Continue the article below about Icon's restoration of a 1971 Mercedes-Benz 300SEL 6.3, picking up after its last sentence.

- **SUPPLIED PASSAGE**:
((

Name your favorite classic car, and there’s probably a specialist out there that’s built a business on stuffing that car with modern components and all the Alcantara you can shake a stick at. I mean, the fact that SEMA exists is evidence of the appeal of this kind of restomod.
There are those kinds of shops, and then there’s Icon, out in California’s sunny San Fernando Valley. Icon does things differently, not because it’s financially smart or easier, but because founder Jonathan Ward is the kind of obsessive nerd who absolutely has to do things the hard way.
Take, for example, Icon’s restoration of this iconic 1971 Mercedes-Benz 300SEL 6.3 sedan, which has taken more than three years and hundreds of thousands of dollars. The transformation is almost unreal. Yet, somehow, after all that work, it’s still recognizably related to what rolled out of Mercedes’ factory in Stuttgart over 50 years ago.
I’ll clarify. See, the 6.3 was built by Mercedes from 1968 to 1972. It was based on the W109 chassis, which was the longer-wheelbase, air-suspension-equipped version of the W108 sedan (one of which I own). It was powered the massive (by European standards) 6.3-liter fuel-injected M100 V8, lifted from Mercedes’ cost-no-object, for-despots-and-rockstars-only 600 limousine. It produced 247 hp and 434 lb-ft of torque, routed through a four-speed automatic transmission. When it was introduced, it was one of the fastest cars in the world.

))

- **EXTRACTED DATA**:
((

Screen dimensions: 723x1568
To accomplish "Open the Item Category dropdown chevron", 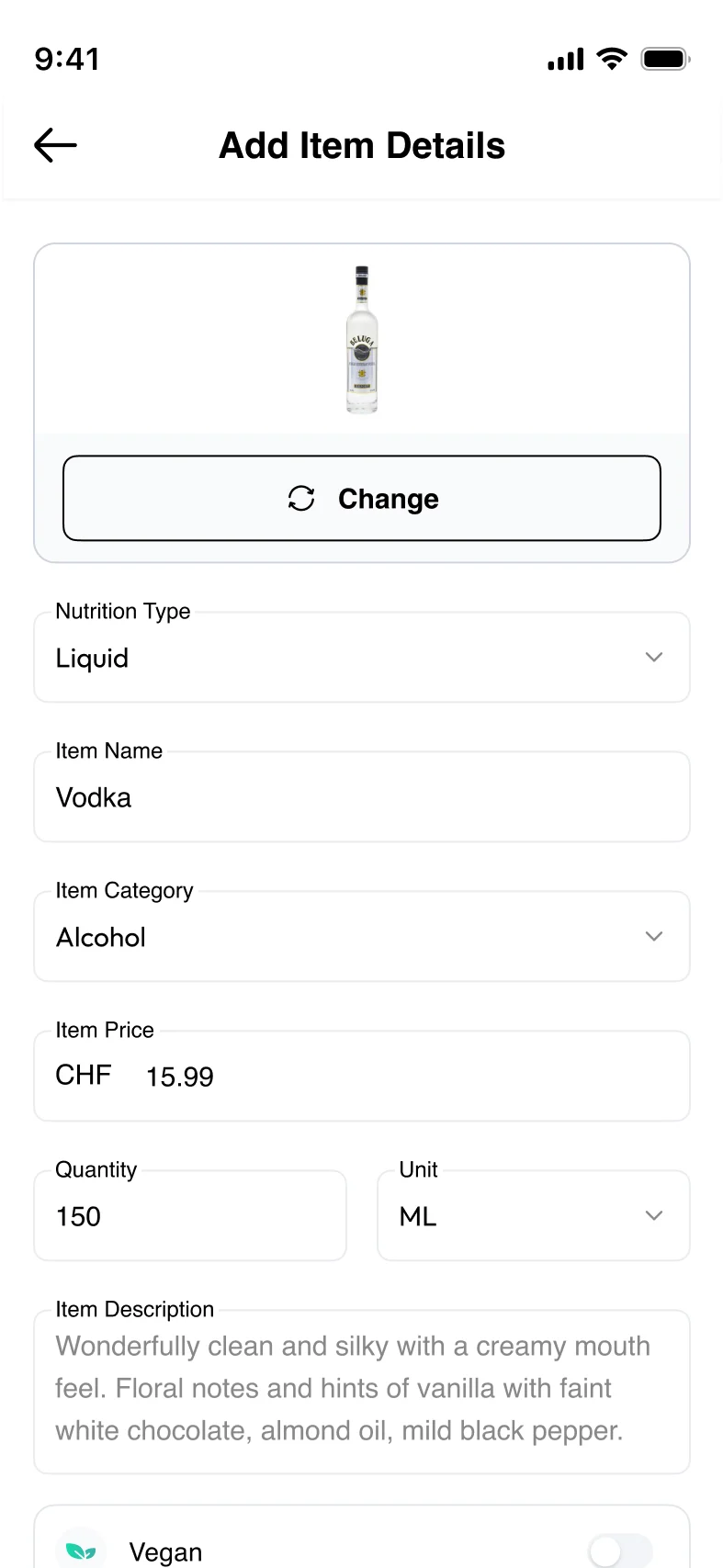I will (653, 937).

))
((

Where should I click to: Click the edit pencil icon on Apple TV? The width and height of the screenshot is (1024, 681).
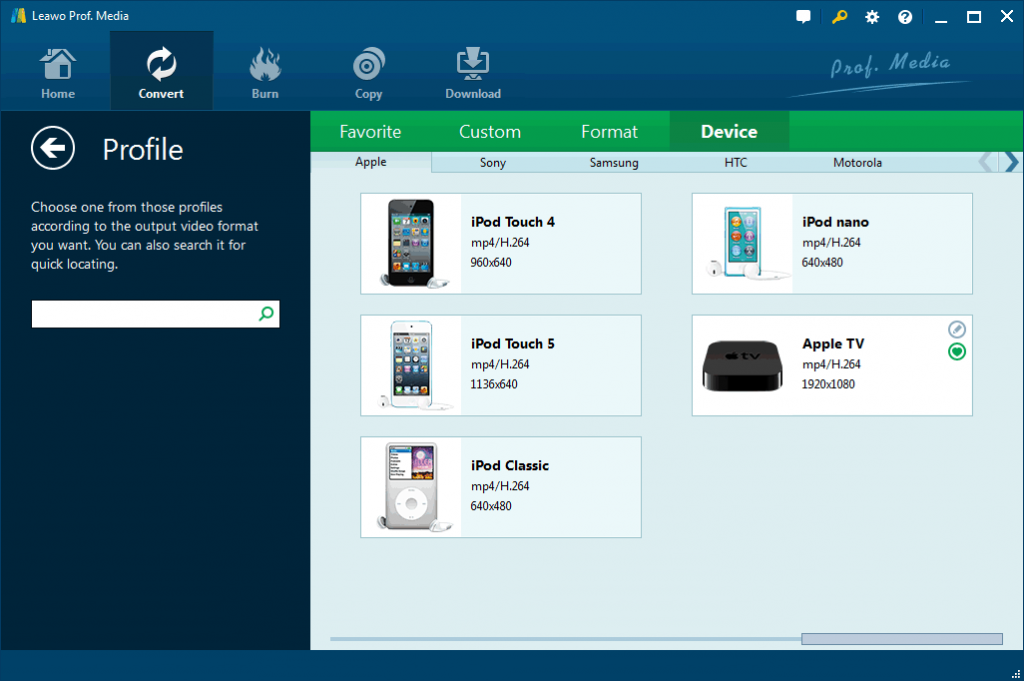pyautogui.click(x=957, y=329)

))

- **ANSWER TO THIS PROBLEM**:
Of course, 247 hp isn’t anything to write home about these days, so as he’s done with several other Icon builds, Ward turned to General Motors — specifically, the venerable supercharged LS9 V8 from the C6 Corvette ZR1. The modern motor has a ton of advantages over the ancient (and elephantine) Mercedes mill. First, it’s way more powerful. In this application, it’s running in a fairly detuned state, sending around 470 hp to the wheels. (In the ZR1, this engine put out 638 hp to the crank.) It’s also significantly smaller, lighter and more reliable than that 50-year-old German SOHC V8, which is a shock, I’m sure. The engine is paired with a 4L85E four-speed auto, also from GM.
This Mercedes belongs to Icon’s “Derelict” line, where modern mechanicals are paired with honest and painstakingly preserved patina. Most of the cars that have received the Derelict treatment have been body-on-frame vehicles from the 1950s, which gives Ward the chance to replace an ancient chassis with a one-off unit from Art Morrison. This, in turn, means it’s easier to slap in a new drivetrain and suspension without being beholden to stock geometry. Unfortunately for Icon, the W109 is a unibody design, which presented Ward with a big decision: leave the unibody and figure out how to strengthen it, or find a way to shoehorn a ladder frame underneath a car that was never meant to have one.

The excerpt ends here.